Baby Spinach and Avocado Salad with Salmon

Ingredients:
½ pack Eisberg baby spinach
100 g quinoa
400 g salmon
salt and pepper to taste
1 lemon
2 tbsp vegetable oil
1 head romaine lettuce
1 cucumber
2 carrots
3 avocados

For the dressing:
1 pack cold-pressed peanut and pistachio oil blend
3 cloves garlic
juice of 2 lemons
salt and pepper
2 tbsp black sesame seeds

Preparation:

Cook the quinoa in three times its volume of lightly salted water until tender, then drain and set aside to cool.
Meanwhile, remove the skin from the salmon fillet using a sharp knife, then cut it into approx. 2 cm cubes.
Season with salt and pepper, drizzle with fresh lemon juice, and sear in a hot pan with a little oil for 2–3 minutes until golden brown on the outside and tender inside.

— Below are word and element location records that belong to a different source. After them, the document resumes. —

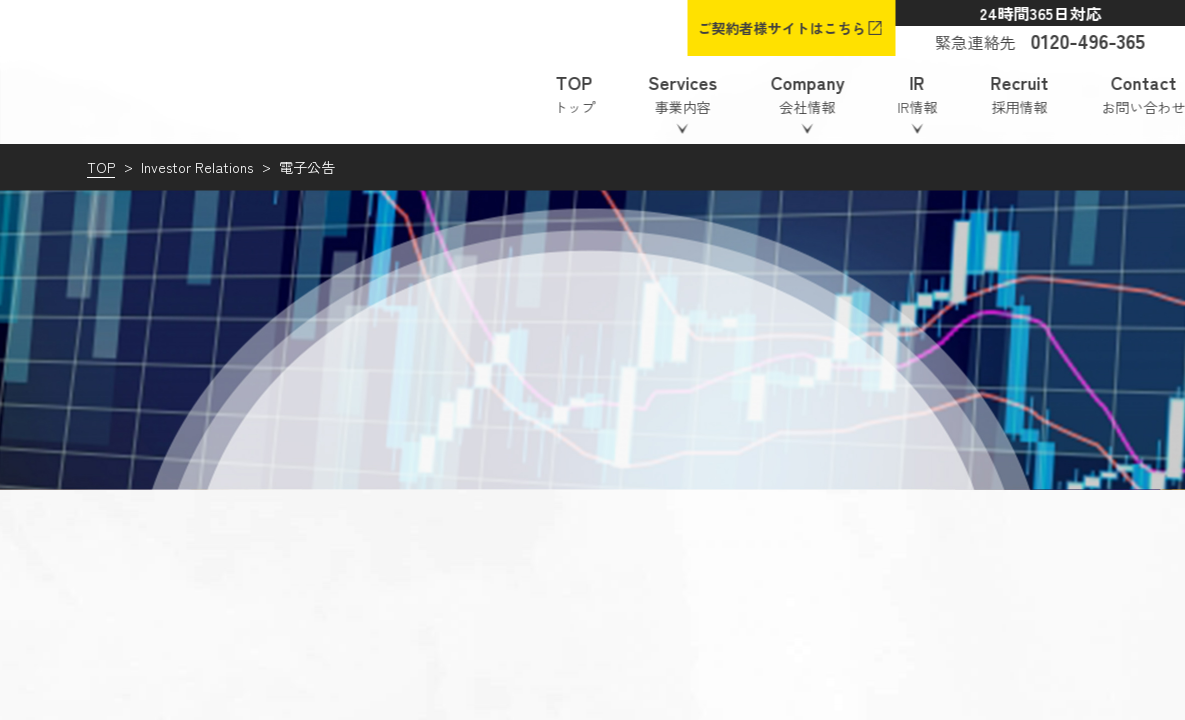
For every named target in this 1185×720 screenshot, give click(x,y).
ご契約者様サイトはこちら (781, 28)
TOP (101, 167)
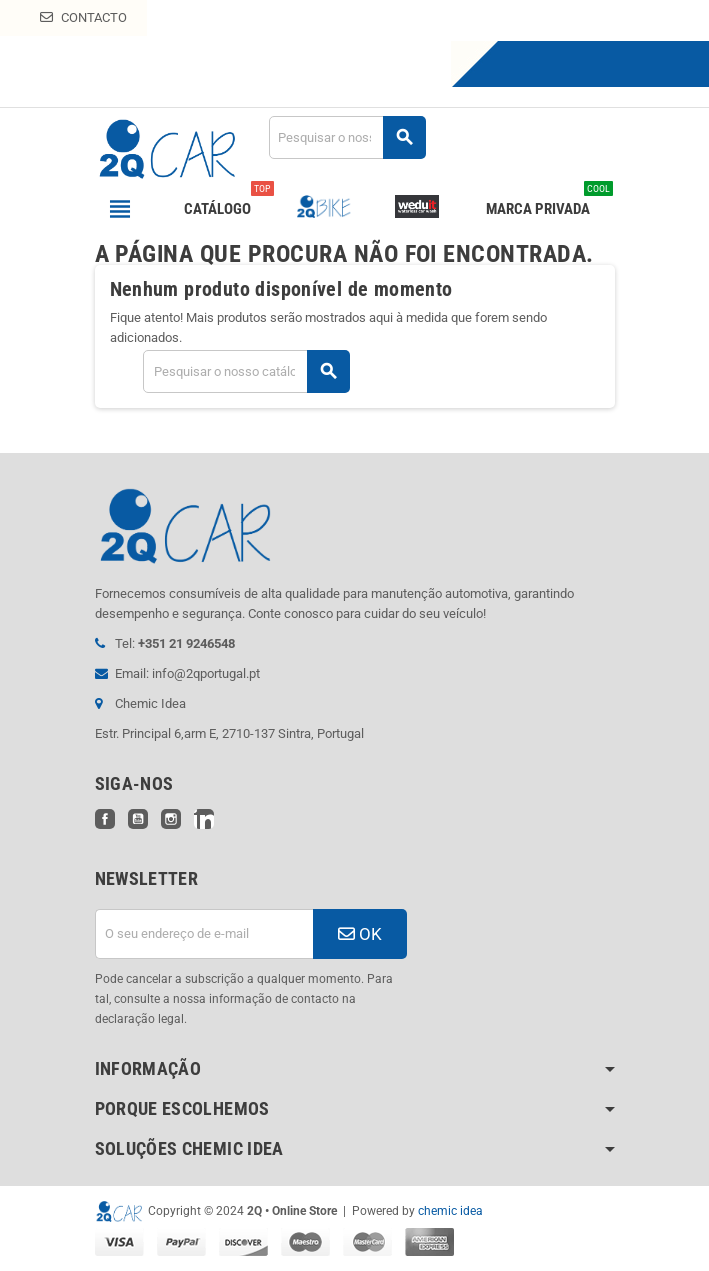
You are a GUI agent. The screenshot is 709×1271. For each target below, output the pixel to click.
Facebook (105, 819)
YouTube (138, 819)
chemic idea (450, 1211)
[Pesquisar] (346, 137)
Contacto (83, 17)
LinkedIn (204, 819)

Set aside.
Slice the romaine lettuce into thin strips, grate the cucumber and carrots, and cut the avocado into 1.5 cm cubes. Combine in a large bowl with the Eisberg baby spinach and the cooled quinoa.
In a small bowl, prepare the dressing by mixing grated garlic with the other ingredients until smooth and aromatic.
To serve, top the salad with the seared salmon cubes and drizzle with the lemon dressing.